2 Materials and methods

2.1 Experimental setup

Five wild-type C57/BL6 male mice (weighing 25 ± 5 g, 8 weeks old, from the Experimental Animal Center of the Third Military Medical University, Chongqing, China) were used in this study. These mice were housed in a temperature-controlled room under specific-pathogen-free conditions and a standard 12-h light/dark cycle, with ad libitum access to food and water. All experiments were reported in compliance with the Animal Research: Reporting In Vivo Experiments (ARRIVE) guidelines. The experimental protocols were approved by the Laboratory Animal Welfare and Ethics Committee of the Third Military Medical University (AMUWEC2020762) and performed according to the Guide for the Care and Use of Laboratory Animals.

An IVH model was established according to previously described methods with modified coordinates. Briefly, mice in each group were deeply anesthetized by an intraperitoneal injection of 2 mg of ketamine and 0.4 mg of xylazine in 0.9% saline. A feedback-controlled heating pad was used to maintain body temperature at 37.0°C. A small cranial burr hole was drilled, and a 32-gauge needle was inserted stereotaxically into the right lateral ventricle (coordinates: 1.0 mm lateral, 0.24 mm posterior, and 2.5 mm ventral to the bregma) to establish the IVH model under stereotactic guidance. Approximately 25 μl of autologous blood was then injected at a rate of 5 μl/min using a microinfusion pump (Harvard Apparatus, Holliston, MA, USA). The burr hole was sealed with bone wax, and the skin incision was closed with sutures after the needle was removed.
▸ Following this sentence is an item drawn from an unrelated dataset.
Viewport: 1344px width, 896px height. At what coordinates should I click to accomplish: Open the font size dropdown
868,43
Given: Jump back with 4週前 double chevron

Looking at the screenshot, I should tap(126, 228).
Sham-operated mice underwent the same surgery without blood injection. The brains of the mice were harvested at different time points after IVH stimulation, after they were deeply anesthetized for further study.

2.2 Visium spatial transcriptome sequencing

We collected wild-type C57/BL6 mouse brains, which were classified into the no-surgery group (control), the needle-puncture group without blood injection (sham), and the needle-puncture group with blood injection on the first, third, and seventh days. These brains were then frozen on dry ice in an optimal cutting temperature (OCT) compound.

Frozen brains were then sectioned coronally at 10 μm on a cryostat and mounted on 10X Genomics Visium spatial transcriptome slides. The tissue locations of the library patches started from the emergence of the lateral ventricle, with 20 μm intervals and a 10-μm margin of error (SM Table 1).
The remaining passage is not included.